### MATERIAL FOR THIS EXERCISE
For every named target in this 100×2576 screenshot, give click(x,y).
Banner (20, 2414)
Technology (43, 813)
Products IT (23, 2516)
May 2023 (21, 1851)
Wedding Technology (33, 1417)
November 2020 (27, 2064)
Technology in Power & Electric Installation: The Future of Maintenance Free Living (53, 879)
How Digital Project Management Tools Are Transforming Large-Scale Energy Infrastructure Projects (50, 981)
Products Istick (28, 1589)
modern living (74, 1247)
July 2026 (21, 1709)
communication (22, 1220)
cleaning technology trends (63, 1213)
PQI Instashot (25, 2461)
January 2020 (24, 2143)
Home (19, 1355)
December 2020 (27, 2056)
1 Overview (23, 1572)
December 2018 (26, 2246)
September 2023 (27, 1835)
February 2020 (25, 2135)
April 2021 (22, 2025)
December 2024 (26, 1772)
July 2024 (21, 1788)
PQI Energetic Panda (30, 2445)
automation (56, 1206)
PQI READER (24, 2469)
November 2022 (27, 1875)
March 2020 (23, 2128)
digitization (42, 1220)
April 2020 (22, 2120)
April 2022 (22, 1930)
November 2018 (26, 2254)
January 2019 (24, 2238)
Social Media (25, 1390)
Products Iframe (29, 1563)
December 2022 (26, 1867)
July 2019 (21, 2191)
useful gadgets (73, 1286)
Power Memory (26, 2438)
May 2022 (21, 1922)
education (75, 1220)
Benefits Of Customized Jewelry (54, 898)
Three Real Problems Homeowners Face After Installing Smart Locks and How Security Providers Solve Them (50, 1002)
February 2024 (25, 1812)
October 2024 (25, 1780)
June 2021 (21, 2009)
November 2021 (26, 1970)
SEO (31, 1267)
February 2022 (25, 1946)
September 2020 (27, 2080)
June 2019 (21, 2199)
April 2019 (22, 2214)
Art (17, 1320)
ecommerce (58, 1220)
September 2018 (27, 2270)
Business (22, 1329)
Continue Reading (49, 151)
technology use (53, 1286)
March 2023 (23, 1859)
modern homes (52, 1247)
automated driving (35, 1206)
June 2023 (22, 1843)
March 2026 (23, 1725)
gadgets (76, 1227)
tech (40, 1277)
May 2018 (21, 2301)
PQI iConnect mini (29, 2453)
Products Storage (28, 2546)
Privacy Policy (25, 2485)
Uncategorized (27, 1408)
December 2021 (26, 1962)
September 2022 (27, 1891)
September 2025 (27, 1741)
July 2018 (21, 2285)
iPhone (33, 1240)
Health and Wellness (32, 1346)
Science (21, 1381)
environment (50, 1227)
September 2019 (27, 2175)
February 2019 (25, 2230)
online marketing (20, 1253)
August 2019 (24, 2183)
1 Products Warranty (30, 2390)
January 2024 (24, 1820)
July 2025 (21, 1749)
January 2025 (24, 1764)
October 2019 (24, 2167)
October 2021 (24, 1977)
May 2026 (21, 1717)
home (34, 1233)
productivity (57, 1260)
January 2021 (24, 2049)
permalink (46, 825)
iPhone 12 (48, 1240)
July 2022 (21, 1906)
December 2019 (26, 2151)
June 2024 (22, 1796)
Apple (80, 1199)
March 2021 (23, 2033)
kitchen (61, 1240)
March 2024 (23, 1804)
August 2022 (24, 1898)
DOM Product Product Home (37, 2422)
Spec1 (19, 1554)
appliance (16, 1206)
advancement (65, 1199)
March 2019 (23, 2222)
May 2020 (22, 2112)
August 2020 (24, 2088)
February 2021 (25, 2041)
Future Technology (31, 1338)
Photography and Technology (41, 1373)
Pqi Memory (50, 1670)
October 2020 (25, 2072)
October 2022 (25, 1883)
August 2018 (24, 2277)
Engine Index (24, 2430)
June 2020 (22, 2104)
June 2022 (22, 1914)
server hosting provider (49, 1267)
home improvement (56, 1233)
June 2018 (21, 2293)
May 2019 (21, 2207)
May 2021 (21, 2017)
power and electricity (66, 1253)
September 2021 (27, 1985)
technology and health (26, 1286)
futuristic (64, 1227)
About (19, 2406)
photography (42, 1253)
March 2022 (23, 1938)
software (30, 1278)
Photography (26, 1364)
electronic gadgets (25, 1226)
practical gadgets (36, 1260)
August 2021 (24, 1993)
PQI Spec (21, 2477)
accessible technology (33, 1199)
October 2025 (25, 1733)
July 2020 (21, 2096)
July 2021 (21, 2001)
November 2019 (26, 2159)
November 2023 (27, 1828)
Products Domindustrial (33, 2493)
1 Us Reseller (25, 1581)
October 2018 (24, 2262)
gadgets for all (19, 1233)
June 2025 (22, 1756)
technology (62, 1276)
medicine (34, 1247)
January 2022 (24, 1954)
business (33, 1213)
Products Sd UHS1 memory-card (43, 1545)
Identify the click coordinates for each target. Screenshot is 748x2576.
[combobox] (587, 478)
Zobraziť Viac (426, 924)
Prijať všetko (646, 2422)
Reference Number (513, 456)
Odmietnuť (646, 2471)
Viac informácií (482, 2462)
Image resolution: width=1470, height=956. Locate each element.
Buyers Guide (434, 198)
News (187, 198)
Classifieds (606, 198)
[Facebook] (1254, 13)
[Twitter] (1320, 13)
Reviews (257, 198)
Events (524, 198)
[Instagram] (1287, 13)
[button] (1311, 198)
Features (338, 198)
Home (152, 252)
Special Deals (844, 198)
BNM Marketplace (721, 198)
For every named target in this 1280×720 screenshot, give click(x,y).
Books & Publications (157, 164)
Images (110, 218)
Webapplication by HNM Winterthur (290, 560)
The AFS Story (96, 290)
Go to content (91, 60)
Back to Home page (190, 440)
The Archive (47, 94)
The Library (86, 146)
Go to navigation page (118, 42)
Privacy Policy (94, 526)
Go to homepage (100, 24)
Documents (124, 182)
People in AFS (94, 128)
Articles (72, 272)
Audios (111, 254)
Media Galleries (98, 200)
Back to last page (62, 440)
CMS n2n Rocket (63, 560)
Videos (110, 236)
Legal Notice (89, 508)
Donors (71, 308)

### WHAT IS EXPECTED
The whole listing above, restated word for word, is the required answer.

### RESULT BELOW
For every named target in this 100×2576 screenshot, give click(x,y).
Banner (20, 2414)
Technology (43, 813)
Products IT (23, 2516)
May 2023 (21, 1851)
Wedding Technology (33, 1417)
November 2020 (27, 2064)
Technology in Power & Electric Installation: The Future of Maintenance Free Living (53, 879)
How Digital Project Management Tools Are Transforming Large-Scale Energy Infrastructure Projects (50, 981)
Products Istick (28, 1589)
modern living (74, 1247)
July 2026 (21, 1709)
communication (22, 1220)
cleaning technology trends (63, 1213)
PQI Instashot (25, 2461)
January 2020 (24, 2143)
Home (19, 1355)
December 2020 (27, 2056)
1 Overview (23, 1572)
December 2018 (26, 2246)
September 2023 (27, 1835)
February 2020 (25, 2135)
April 2021 (22, 2025)
December 2024 (26, 1772)
July 2024 (21, 1788)
PQI Energetic Panda (30, 2445)
automation (56, 1206)
PQI READER (24, 2469)
November 2022 (27, 1875)
March 2020 (23, 2128)
digitization (42, 1220)
April 2020 (22, 2120)
April 2022 (22, 1930)
November 2018 (26, 2254)
January 2019 (24, 2238)
Social Media (25, 1390)
Products Iframe (29, 1563)
December 2022 (26, 1867)
July 2019 (21, 2191)
useful gadgets (73, 1286)
Power Memory (26, 2438)
May 2022 (21, 1922)
education (75, 1220)
Benefits Of Customized Jewelry (54, 898)
Three Real Problems Homeowners Face After Installing Smart Locks and How Security Providers Solve Them (50, 1002)
February 2024 (25, 1812)
October 2024 (25, 1780)
June 2021 (21, 2009)
November 2021 (26, 1970)
SEO (31, 1267)
February 2022 (25, 1946)
September 2020 (27, 2080)
June 2019 (21, 2199)
April 2019 (22, 2214)
Art (17, 1320)
ecommerce (58, 1220)
September 2018 (27, 2270)
Business (22, 1329)
Continue Reading (49, 151)
technology use (53, 1286)
March 2023 (23, 1859)
modern homes (52, 1247)
automated driving (35, 1206)
June 2023 (22, 1843)
March 2026 (23, 1725)
gadgets (76, 1227)
tech (40, 1277)
May 2018 (21, 2301)
PQI iConnect mini (29, 2453)
Products Storage (28, 2546)
Privacy Policy (25, 2485)
Uncategorized (27, 1408)
December 2021 (26, 1962)
September 2022 (27, 1891)
September 2025 (27, 1741)
July 2018 (21, 2285)
iPhone (33, 1240)
Health and Wellness (32, 1346)
Science (21, 1381)
environment (50, 1227)
September 2019 (27, 2175)
February 2019 (25, 2230)
online marketing (20, 1253)
August 2019 (24, 2183)
1 Products Warranty (30, 2390)
January 2024 (24, 1820)
July 2025 (21, 1749)
January 2025 (24, 1764)
October 2019 (24, 2167)
October 2021 (24, 1977)
May 2026 (21, 1717)
home (34, 1233)
productivity (57, 1260)
January 2021 (24, 2049)
permalink (46, 825)
iPhone 12 (48, 1240)
July 2022 (21, 1906)
December 2019 (26, 2151)
June 2024 (22, 1796)
Apple (80, 1199)
March 2021 (23, 2033)
kitchen (61, 1240)
March 2024 (23, 1804)
August 2022 (24, 1898)
DOM Product Product Home (37, 2422)
Spec1 (19, 1554)
appliance (16, 1206)
advancement (65, 1199)
March 2019 (23, 2222)
May 2020 (22, 2112)
August 2020 (24, 2088)
February 2021 (25, 2041)
Future Technology (31, 1338)
Photography and Technology (41, 1373)
Pqi Memory (50, 1670)
October 2020 (25, 2072)
October 2022 (25, 1883)
August 2018 (24, 2277)
Engine Index (24, 2430)
June 2020 (22, 2104)
June 2022 (22, 1914)
server hosting provider (49, 1267)
home improvement (56, 1233)
June 2018 (21, 2293)
May 2019 (21, 2207)
May 2021 (21, 2017)
power and electricity (66, 1253)
September 2021 (27, 1985)
technology and health (26, 1286)
futuristic (64, 1227)
About (19, 2406)
photography (42, 1253)
March 2022 (23, 1938)
software (30, 1278)
Photography (26, 1364)
electronic gadgets (25, 1226)
practical gadgets (36, 1260)
August 2021 (24, 1993)
PQI Spec (21, 2477)
accessible technology (33, 1199)
October 2025 (25, 1733)
July 2020 (21, 2096)
July 2021 (21, 2001)
November 2019 (26, 2159)
November 2023 (27, 1828)
Products Domindustrial (33, 2493)
1 Us Reseller (25, 1581)
October 2018 (24, 2262)
gadgets for all (19, 1233)
June 2025 (22, 1756)
technology (62, 1276)
medicine (34, 1247)
January 2022 (24, 1954)
business (33, 1213)
Products Sd UHS1 memory-card (43, 1545)
Identify the click coordinates for each target. Screenshot is 748x2576.
[combobox] (587, 478)
Zobraziť Viac (426, 924)
Prijať všetko (646, 2422)
Reference Number (513, 456)
Odmietnuť (646, 2471)
Viac informácií (482, 2462)
Image resolution: width=1470, height=956. Locate each element.
Buyers Guide (434, 198)
News (187, 198)
Classifieds (606, 198)
[Facebook] (1254, 13)
[Twitter] (1320, 13)
Reviews (257, 198)
Events (524, 198)
[Instagram] (1287, 13)
[button] (1311, 198)
Features (338, 198)
Home (152, 252)
Special Deals (844, 198)
BNM Marketplace (721, 198)
For every named target in this 1280×720 screenshot, give click(x,y).
Books & Publications (157, 164)
Images (110, 218)
Webapplication by HNM Winterthur (290, 560)
The AFS Story (96, 290)
Go to content (91, 60)
Back to Home page (190, 440)
The Archive (47, 94)
The Library (86, 146)
Go to navigation page (118, 42)
Privacy Policy (94, 526)
Go to homepage (100, 24)
Documents (124, 182)
People in AFS (94, 128)
Articles (72, 272)
Audios (111, 254)
Media Galleries (98, 200)
Back to last page (62, 440)
CMS n2n Rocket (63, 560)
Videos (110, 236)
Legal Notice (89, 508)
Donors (71, 308)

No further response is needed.